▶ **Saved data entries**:
============================================================

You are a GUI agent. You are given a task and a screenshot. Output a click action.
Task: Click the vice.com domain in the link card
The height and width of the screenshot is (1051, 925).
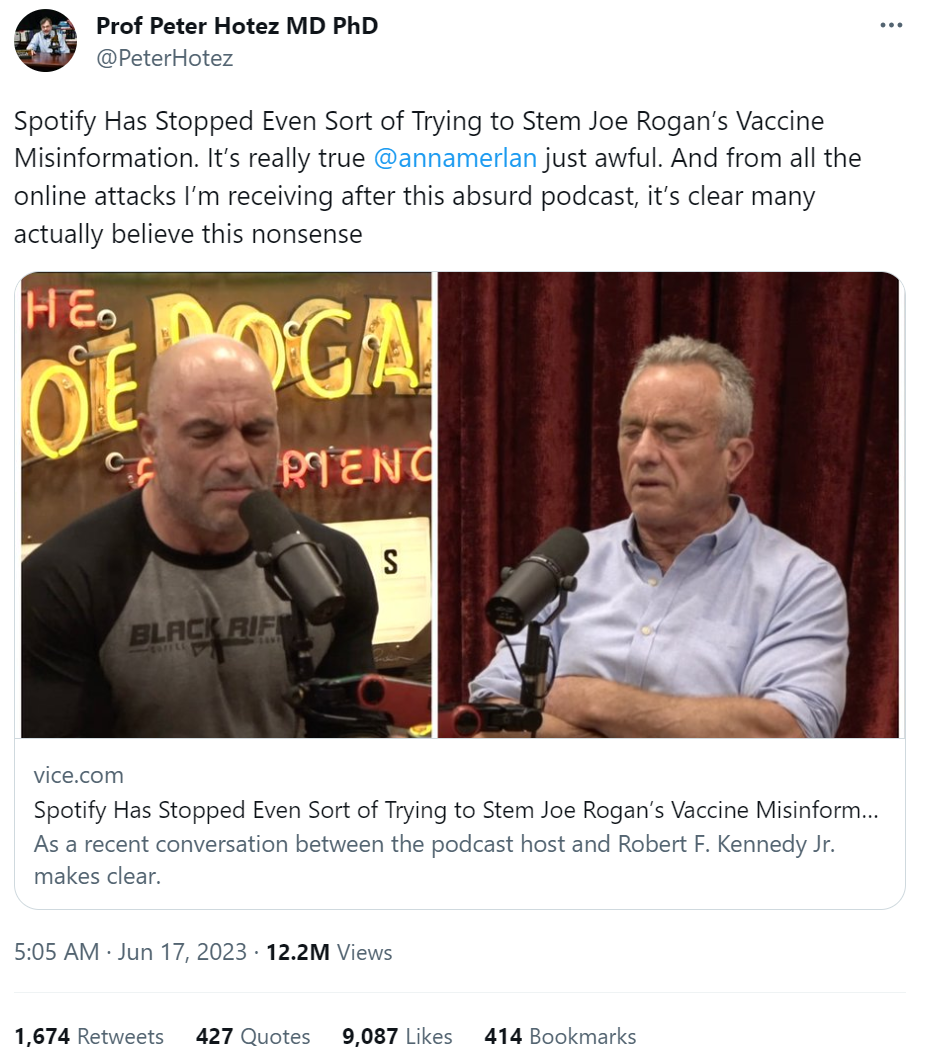pyautogui.click(x=78, y=775)
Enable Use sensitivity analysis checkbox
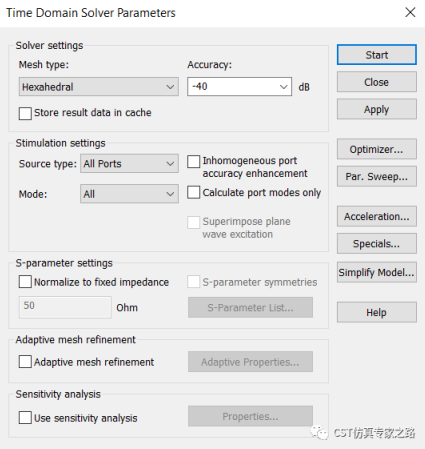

============================================================

▶ **EXERCISE BRIEF**:
Could you copy out every record exactly, minus the pictures?

▶ **RESULT OF THE EXERCISE**:
You are a GUI agent. You are given a task and a screenshot. Output a click action.
Task: Click the vice.com domain in the link card
The height and width of the screenshot is (1051, 925).
pyautogui.click(x=78, y=775)
Enable Use sensitivity analysis checkbox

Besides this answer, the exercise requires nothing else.